Today we’d like to introduce you to Molly Schemper.
Hi Molly, we’re thrilled to have a chance to learn your story today. So, before we get into specifics, maybe you can briefly walk us through how you got to where you are today?
I have always had a love of food & hospitality, since growing up literally in a restaurant (the restaurant my parents and uncle owned was in an old farmhouse, where we also lived). But, my parents encouraged me to not go into the hard work of food service so I got a degree in Marketing and spent some years at an advertising agency before finding my way back. I worked as a server, bartender, and personal chef before starting my own catering company in 2005. I ran that business, FIG Catering, for 14 years (until the pandemic) and since then have been consulting to other food and hospitality businesses. I basically use all of my skills from catering in different applications and for different clients – from bar management, to venue design, to menu development, to sales. I like the flexibility and diversity of my work now and I like that my hours are more manageable than catering.
I’m sure it wasn’t obstacle-free, but would you say the journey has been fairly smooth so far?
Does anyone ever say it’s been a smooth road? Some of the biggest struggles involved personal and personnel relationships – for 12 years I worked with my spouse, which was fun, but, ultimately, helped our marriage fail. I disappointed friends and family who couldn’t see me AT ALL during the summer. I lost friends who were angry when my business was successful. I pissed off people by being honest. And, I struggled with employees who had their own struggles, coworkers who felt slighted and/or wronged, and partners who had their own agendas.
As you know, we’re big fans of you and your work. For our readers who might not be as familiar what can you tell them about what you do?
I specialize in helping businesses and business owners realize what they are good at and concentrating on that while outsourcing the rest.

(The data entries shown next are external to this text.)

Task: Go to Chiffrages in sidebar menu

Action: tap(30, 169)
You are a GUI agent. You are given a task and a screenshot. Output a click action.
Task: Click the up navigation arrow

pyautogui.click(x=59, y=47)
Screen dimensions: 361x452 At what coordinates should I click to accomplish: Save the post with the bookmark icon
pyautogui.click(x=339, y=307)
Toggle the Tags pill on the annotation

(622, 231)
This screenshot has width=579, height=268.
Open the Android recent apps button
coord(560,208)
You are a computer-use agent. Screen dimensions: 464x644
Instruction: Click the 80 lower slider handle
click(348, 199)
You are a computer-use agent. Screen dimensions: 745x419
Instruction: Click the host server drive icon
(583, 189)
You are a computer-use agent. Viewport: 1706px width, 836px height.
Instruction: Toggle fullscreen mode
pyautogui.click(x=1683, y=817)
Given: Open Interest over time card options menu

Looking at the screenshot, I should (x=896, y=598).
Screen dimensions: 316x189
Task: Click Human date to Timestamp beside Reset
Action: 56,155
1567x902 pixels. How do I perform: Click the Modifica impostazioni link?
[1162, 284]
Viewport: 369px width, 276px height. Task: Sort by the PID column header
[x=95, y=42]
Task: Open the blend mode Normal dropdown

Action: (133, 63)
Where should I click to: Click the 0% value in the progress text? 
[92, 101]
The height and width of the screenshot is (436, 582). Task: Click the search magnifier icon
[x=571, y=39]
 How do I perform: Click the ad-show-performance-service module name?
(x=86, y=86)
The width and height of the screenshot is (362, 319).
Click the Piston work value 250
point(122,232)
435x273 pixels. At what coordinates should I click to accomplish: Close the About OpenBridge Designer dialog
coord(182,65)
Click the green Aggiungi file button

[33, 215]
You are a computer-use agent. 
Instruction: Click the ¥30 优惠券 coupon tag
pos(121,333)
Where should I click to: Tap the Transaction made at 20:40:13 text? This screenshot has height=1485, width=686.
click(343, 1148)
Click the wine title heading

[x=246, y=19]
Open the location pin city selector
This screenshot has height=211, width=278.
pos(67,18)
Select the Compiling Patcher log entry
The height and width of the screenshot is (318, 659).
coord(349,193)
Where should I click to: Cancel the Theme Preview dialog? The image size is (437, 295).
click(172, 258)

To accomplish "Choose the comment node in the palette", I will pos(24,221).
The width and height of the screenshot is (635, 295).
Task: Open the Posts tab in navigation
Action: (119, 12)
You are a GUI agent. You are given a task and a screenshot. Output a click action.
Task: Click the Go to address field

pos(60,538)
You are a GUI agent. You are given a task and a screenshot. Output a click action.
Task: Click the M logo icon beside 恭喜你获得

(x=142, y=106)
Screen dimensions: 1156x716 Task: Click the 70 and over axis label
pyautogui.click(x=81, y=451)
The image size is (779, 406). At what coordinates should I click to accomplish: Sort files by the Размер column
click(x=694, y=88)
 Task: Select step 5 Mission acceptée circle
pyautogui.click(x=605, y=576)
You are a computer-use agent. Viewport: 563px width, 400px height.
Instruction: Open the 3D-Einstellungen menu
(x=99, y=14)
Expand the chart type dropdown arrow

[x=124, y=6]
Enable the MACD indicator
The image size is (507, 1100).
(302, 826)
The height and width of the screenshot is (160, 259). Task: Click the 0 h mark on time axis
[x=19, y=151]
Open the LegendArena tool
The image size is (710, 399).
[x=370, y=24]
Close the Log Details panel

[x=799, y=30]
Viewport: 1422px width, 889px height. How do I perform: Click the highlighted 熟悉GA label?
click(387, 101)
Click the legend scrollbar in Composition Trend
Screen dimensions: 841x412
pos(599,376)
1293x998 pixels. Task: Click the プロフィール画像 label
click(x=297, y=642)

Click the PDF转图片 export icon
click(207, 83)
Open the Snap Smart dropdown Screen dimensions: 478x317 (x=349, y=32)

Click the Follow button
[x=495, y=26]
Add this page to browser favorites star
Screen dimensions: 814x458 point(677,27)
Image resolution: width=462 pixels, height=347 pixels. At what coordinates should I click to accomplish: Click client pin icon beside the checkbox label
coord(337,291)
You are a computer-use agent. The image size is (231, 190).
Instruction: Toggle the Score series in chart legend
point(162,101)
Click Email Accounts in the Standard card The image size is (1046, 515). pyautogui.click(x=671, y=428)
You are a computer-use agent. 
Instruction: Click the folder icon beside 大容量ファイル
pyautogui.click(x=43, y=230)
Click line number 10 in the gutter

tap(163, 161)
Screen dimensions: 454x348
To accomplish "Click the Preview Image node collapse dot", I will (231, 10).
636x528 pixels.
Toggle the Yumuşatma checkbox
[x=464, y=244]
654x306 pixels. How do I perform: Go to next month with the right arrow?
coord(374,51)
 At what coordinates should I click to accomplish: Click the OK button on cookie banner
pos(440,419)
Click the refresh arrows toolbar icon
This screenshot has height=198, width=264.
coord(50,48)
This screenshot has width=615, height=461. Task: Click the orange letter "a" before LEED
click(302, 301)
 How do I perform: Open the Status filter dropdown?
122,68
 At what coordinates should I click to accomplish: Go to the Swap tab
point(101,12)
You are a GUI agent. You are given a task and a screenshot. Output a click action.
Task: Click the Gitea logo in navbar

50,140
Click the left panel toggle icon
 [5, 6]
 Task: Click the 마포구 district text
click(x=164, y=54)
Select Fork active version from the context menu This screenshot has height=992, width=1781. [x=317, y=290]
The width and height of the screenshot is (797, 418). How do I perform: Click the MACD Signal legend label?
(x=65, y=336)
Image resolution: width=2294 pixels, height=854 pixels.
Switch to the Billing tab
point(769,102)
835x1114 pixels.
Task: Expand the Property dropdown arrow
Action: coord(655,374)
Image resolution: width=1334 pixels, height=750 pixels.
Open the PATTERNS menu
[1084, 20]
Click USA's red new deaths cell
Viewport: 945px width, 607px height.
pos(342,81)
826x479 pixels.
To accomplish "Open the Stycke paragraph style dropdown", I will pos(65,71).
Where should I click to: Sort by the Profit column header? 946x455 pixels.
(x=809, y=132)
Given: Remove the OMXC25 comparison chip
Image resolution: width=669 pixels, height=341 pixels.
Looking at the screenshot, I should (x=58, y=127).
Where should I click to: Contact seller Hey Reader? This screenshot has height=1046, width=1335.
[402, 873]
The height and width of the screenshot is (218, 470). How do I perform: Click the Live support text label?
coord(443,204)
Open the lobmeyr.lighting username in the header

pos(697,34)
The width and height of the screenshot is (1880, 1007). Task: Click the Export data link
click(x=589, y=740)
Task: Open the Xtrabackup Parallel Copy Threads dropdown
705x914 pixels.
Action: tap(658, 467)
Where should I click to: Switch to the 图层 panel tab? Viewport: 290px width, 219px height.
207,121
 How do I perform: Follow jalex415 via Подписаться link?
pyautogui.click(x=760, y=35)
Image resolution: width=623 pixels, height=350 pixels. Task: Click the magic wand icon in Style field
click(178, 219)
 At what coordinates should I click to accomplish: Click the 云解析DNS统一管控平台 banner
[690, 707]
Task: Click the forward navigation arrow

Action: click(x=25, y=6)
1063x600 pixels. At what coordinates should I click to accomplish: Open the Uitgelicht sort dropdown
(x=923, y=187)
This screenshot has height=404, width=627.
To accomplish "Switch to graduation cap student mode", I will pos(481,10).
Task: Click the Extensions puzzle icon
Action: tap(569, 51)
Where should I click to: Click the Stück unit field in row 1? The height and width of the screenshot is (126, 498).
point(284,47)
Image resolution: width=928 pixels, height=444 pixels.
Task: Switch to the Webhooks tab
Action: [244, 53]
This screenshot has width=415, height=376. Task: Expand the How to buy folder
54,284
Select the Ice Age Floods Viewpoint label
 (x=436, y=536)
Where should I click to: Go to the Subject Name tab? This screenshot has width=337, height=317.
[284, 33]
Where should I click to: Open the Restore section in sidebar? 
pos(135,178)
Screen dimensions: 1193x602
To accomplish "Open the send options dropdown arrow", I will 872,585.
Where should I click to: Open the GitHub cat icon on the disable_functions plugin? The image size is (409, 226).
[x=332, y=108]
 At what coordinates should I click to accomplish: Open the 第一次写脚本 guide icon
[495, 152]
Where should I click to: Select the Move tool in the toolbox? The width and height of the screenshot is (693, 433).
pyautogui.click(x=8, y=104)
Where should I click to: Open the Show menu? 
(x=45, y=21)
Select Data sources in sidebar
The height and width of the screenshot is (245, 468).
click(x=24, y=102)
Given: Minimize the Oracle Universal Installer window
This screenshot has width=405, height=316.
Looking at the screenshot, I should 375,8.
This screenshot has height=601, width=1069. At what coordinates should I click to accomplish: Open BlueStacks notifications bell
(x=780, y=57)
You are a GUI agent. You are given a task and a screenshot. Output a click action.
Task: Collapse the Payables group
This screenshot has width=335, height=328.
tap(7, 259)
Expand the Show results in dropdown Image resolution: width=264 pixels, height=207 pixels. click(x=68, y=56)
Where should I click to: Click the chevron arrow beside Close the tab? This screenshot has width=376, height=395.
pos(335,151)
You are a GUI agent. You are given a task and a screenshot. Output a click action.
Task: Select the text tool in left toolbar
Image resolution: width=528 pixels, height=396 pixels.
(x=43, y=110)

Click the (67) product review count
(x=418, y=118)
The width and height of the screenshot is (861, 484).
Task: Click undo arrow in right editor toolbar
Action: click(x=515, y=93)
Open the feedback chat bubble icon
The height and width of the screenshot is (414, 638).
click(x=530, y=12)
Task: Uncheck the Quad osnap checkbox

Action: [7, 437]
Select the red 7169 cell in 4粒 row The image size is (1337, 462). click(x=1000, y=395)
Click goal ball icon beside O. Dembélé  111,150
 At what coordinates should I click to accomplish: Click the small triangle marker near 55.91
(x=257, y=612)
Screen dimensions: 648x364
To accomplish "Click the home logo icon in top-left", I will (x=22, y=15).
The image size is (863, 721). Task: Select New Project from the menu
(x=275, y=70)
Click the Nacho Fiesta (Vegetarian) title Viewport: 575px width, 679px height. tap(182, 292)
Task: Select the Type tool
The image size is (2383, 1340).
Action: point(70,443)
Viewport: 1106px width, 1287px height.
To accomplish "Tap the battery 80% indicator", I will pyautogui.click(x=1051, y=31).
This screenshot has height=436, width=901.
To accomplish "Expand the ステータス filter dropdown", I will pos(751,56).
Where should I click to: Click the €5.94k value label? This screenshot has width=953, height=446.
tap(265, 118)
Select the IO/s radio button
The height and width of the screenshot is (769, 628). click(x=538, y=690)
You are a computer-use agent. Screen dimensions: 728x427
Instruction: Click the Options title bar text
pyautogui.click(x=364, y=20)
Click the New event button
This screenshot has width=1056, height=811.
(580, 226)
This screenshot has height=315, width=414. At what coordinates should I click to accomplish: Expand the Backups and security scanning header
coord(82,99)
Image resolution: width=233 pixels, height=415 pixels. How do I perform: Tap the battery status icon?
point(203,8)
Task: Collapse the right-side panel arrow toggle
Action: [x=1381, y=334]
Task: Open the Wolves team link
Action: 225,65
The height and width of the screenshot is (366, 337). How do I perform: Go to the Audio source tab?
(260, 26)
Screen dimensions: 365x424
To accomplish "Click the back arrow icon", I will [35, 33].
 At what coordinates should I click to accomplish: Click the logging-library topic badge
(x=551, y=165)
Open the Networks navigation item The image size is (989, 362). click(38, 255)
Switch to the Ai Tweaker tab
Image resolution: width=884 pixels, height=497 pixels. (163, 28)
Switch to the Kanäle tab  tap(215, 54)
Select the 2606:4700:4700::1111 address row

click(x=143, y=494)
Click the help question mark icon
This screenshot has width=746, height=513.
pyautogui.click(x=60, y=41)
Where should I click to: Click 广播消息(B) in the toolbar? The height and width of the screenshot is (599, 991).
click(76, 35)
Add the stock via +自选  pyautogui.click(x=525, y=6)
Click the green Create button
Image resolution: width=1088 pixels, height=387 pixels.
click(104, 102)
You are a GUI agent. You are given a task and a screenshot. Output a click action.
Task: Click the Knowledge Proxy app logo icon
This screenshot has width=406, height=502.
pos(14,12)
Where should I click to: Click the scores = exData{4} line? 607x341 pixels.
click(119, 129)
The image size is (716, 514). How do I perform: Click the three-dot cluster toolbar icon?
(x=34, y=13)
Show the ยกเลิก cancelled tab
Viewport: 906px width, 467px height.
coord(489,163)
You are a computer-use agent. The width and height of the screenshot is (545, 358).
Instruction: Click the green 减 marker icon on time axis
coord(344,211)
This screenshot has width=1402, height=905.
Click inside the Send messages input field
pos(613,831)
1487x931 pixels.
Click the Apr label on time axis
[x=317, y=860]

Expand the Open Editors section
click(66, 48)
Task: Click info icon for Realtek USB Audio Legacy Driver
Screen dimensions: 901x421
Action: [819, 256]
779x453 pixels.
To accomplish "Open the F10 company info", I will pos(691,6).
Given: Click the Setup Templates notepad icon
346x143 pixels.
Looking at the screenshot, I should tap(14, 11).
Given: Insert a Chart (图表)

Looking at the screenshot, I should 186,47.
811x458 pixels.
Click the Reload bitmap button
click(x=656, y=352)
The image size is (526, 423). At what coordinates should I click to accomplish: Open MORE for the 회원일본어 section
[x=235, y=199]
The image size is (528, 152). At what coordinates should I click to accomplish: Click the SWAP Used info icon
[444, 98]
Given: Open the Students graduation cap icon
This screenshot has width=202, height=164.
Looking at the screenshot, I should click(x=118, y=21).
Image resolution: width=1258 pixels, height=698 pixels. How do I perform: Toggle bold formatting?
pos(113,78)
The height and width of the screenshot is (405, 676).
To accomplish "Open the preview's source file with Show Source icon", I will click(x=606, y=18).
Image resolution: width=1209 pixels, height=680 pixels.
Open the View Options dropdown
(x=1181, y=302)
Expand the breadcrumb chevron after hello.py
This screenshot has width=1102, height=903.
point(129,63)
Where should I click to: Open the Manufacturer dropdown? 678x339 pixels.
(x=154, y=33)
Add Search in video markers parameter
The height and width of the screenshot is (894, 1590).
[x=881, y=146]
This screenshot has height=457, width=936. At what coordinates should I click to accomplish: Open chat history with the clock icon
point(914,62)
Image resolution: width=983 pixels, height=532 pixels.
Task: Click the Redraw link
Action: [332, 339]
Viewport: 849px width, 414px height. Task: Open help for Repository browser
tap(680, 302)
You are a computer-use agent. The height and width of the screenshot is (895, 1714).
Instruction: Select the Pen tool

I don’t think I was always good at this in my own business, but I definitely got better at saying “no” to things that didn’t make sense and focusing on my strengths.
I am known for being honest, setting realistic goals, being a hands-on leader & manager, and my work in sustainability.
I think my honesty is what sets me most apart. I never try to sugar-coat things and find that most often I am trying to tell my clients not to do things or, at least, being Devil’s advocate.
Do you any memories from childhood that you can share with us?
I have so many great memories, but a lot of my earliest memories are of the restaurant and I think that’s why I made my way back to foodservice. I remember watching our baker, Alice, make pies including the smell of vanilla custard cooking on the stove. I remember our boisterous waitress, Audrey, refilling ketchup bottles and taking orders on green notepads. And, I remember playing in the front yard on an antique, rusted tractor that had geraniums planted in it.